### Work request
Copy out all of the data exactly as it appears.

━━ Data in this exercise

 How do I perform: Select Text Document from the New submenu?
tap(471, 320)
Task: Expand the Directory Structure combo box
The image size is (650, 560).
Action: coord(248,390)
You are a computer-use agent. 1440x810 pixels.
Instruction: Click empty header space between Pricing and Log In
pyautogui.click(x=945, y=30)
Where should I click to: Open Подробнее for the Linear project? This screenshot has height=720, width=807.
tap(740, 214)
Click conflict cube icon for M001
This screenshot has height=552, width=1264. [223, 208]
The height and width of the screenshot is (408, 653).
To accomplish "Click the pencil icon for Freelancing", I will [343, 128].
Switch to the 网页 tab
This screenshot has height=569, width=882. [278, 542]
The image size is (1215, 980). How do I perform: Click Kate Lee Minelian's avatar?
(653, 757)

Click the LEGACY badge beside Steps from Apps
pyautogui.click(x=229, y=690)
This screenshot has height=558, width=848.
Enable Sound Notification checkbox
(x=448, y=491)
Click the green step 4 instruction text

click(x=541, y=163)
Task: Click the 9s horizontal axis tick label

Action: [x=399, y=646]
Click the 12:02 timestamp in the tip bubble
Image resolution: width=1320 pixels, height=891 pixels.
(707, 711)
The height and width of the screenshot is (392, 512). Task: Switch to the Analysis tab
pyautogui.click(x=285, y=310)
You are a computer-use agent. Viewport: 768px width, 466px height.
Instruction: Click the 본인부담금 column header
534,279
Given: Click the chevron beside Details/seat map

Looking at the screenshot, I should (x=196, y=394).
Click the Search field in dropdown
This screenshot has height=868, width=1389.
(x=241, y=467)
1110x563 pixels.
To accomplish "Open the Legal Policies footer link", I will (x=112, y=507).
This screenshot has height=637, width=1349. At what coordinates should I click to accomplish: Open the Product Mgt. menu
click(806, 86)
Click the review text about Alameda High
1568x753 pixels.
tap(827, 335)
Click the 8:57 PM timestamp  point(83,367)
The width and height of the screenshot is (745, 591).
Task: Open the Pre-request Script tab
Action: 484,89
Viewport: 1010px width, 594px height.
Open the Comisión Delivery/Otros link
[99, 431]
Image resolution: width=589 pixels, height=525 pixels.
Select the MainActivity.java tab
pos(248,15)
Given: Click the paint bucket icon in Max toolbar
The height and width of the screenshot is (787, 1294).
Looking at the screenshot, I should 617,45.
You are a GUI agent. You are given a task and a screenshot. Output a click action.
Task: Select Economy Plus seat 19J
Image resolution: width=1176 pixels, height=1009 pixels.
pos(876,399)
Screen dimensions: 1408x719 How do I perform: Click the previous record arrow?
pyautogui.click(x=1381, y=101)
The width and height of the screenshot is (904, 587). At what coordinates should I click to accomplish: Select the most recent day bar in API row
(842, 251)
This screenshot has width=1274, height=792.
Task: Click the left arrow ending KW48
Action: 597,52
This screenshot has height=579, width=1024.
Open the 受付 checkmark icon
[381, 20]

━━━━

### Task result
 How do I perform: Select Text Document from the New submenu?
tap(471, 320)
Task: Expand the Directory Structure combo box
The image size is (650, 560).
Action: coord(248,390)
You are a computer-use agent. 1440x810 pixels.
Instruction: Click empty header space between Pricing and Log In
pyautogui.click(x=945, y=30)
Where should I click to: Open Подробнее for the Linear project? This screenshot has height=720, width=807.
tap(740, 214)
Click conflict cube icon for M001
This screenshot has height=552, width=1264. [223, 208]
The height and width of the screenshot is (408, 653).
To accomplish "Click the pencil icon for Freelancing", I will [343, 128].
Switch to the 网页 tab
This screenshot has height=569, width=882. [278, 542]
The image size is (1215, 980). How do I perform: Click Kate Lee Minelian's avatar?
(653, 757)

Click the LEGACY badge beside Steps from Apps
pyautogui.click(x=229, y=690)
This screenshot has height=558, width=848.
Enable Sound Notification checkbox
(x=448, y=491)
Click the green step 4 instruction text

click(x=541, y=163)
Task: Click the 9s horizontal axis tick label

Action: [x=399, y=646]
Click the 12:02 timestamp in the tip bubble
Image resolution: width=1320 pixels, height=891 pixels.
(707, 711)
The height and width of the screenshot is (392, 512). Task: Switch to the Analysis tab
pyautogui.click(x=285, y=310)
You are a computer-use agent. Viewport: 768px width, 466px height.
Instruction: Click the 본인부담금 column header
534,279
Given: Click the chevron beside Details/seat map

Looking at the screenshot, I should (x=196, y=394).
Click the Search field in dropdown
This screenshot has height=868, width=1389.
(x=241, y=467)
1110x563 pixels.
To accomplish "Open the Legal Policies footer link", I will (x=112, y=507).
This screenshot has height=637, width=1349. At what coordinates should I click to accomplish: Open the Product Mgt. menu
click(806, 86)
Click the review text about Alameda High
1568x753 pixels.
tap(827, 335)
Click the 8:57 PM timestamp  point(83,367)
The width and height of the screenshot is (745, 591).
Task: Open the Pre-request Script tab
Action: 484,89
Viewport: 1010px width, 594px height.
Open the Comisión Delivery/Otros link
[99, 431]
Image resolution: width=589 pixels, height=525 pixels.
Select the MainActivity.java tab
pos(248,15)
Given: Click the paint bucket icon in Max toolbar
The height and width of the screenshot is (787, 1294).
Looking at the screenshot, I should 617,45.
You are a GUI agent. You are given a task and a screenshot. Output a click action.
Task: Select Economy Plus seat 19J
Image resolution: width=1176 pixels, height=1009 pixels.
pos(876,399)
Screen dimensions: 1408x719 How do I perform: Click the previous record arrow?
pyautogui.click(x=1381, y=101)
The width and height of the screenshot is (904, 587). At what coordinates should I click to accomplish: Select the most recent day bar in API row
(842, 251)
This screenshot has width=1274, height=792.
Task: Click the left arrow ending KW48
Action: 597,52
This screenshot has height=579, width=1024.
Open the 受付 checkmark icon
[381, 20]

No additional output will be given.